Autonomous delivery vehicles have the potential to be much more than a replacement or extension of existing delivery services. With a powerful computing system inside them, they will be able to go beyond simply transporting goods or meals from a logistics hub to a consumer’s home, to providing a wealth of new last-mile services that improve convenience, security, and health for individual consumers and the community at large.
In addition to core navigation and safety functionality such as 360° surround view video, long and short-range radar, and LiDAR, autonomous delivery vehicles will be able to support a huge selection of additional features and applications to meet individual and community needs. For example, features such as facial recognition can ensure that the right person is picking up the delivery, while thermal sensors can scan the temperature of employees and other people who come close to the vehicle.

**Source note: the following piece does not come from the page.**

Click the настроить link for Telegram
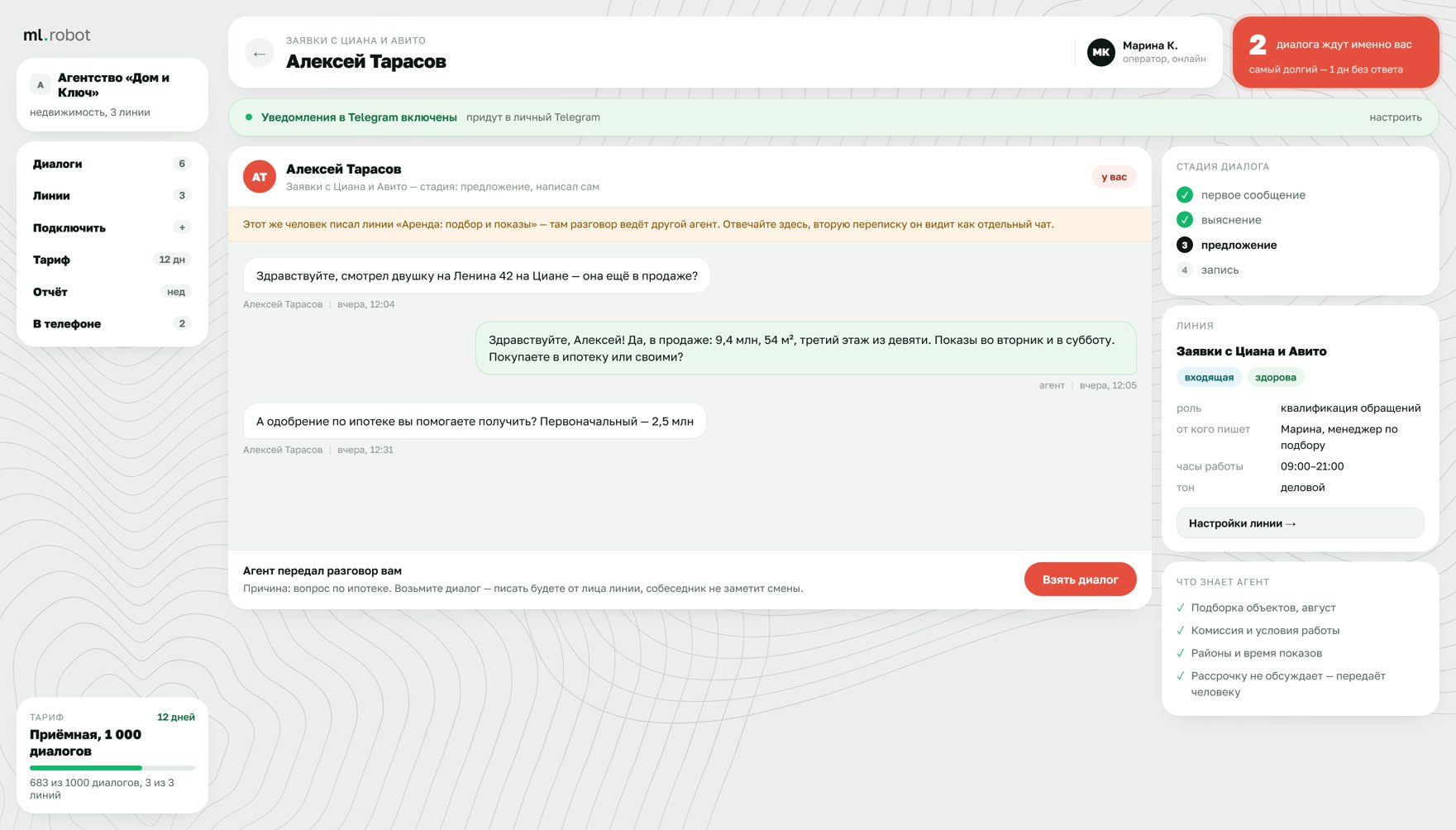The image size is (1456, 830). click(x=1395, y=117)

Integration with sophisticated cloud-based management systems will open up even more opportunities for enhancing the quality and convenience of last-mile services, such as ensuring the timely arrival of deliveries when the customer is at home to receive them. By building up a deep understanding of the community they operate in, the vehicles will also be able to act as virtual neighborhood monitors that send out alerts when they identify suspicious activities, or notice that an elderly resident hasn’t walked their dog according to their usual schedule.

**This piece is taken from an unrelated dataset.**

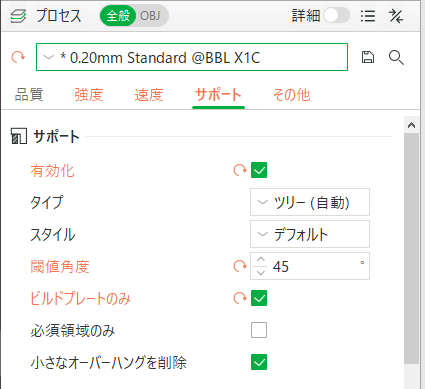Switch to the 品質 tab
The height and width of the screenshot is (389, 425).
point(29,95)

As the cost of developing and building autonomous delivery vehicles continues to go down, a growing number of established companies and startups will enter the market. A particularly promising test bed for initial deployments will be in “geofenced” areas such as universities, retirement communities, and industrial estates, where the operation of the vehicles can be more easily managed. The experience and knowledge gained from these projects will prove invaluable when it comes to tackling larger scale implementations.
When Will Autonomous Vehicles Become a Commonplace Sight?

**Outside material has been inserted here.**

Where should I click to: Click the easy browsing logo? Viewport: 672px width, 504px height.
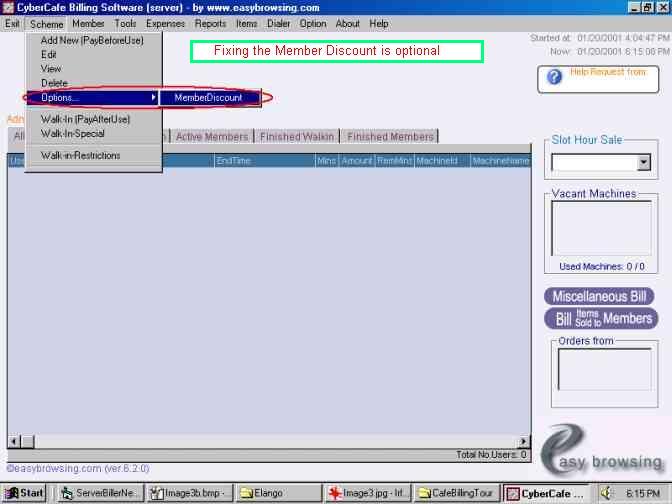pos(601,452)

How long will it be before autonomous delivery vehicles become a commonplace sight on the streets of our towns and cities? Perhaps this will happen much sooner than many people think. Demand for such devices looks set to explode as delivery and logistics companies look to reduce operational costs and expand the range and convenience of the services they offer without having to hire additional drivers.
According to a recent AutoSens blog article, there are already over thirty companies providing autonomous delivery solutions in China – with many more expected to pile into the market. In the US, a growing number of retailers such as Walmart, Kroger, Lowes, and Target have also started testing autonomous deliveries using vehicles from the likes Nuro, Ford, and Waymo.
Sure, many of these trials are still in the experimental phases, but once the companies resolve the initial challenges of setting up last-mile autonomous delivery vehicles and services, they will be sure to aggressively ramp up the deployment of them.
In all likelihood, the most serious obstacle they will need to overcome will be gaining approval from local regulatory authorities for such services rather than the cost or complexity of deployment. While there is still room for improvement, the key AI, computer vision, sensor, wireless, and cloud technologies needed to safely operate fleets of autonomous delivery vehicles at low speeds in trained environments are already available.
Operators will, however, need to be able to demonstrate that they are committed to running their services in a much more responsible fashion than the first wave of mobility startups that flooded communities with thousands of scooters and bicycles that ended up littering the streets after being discarded by users.
But given the greater convenience that last mile services will bring to residents and businesses, the chances are that operators will be able to overcome such objections in all but the most conservative communities and make their autonomous delivery vehicles a familiar sight on the streets and sidewalks of our towns and cities.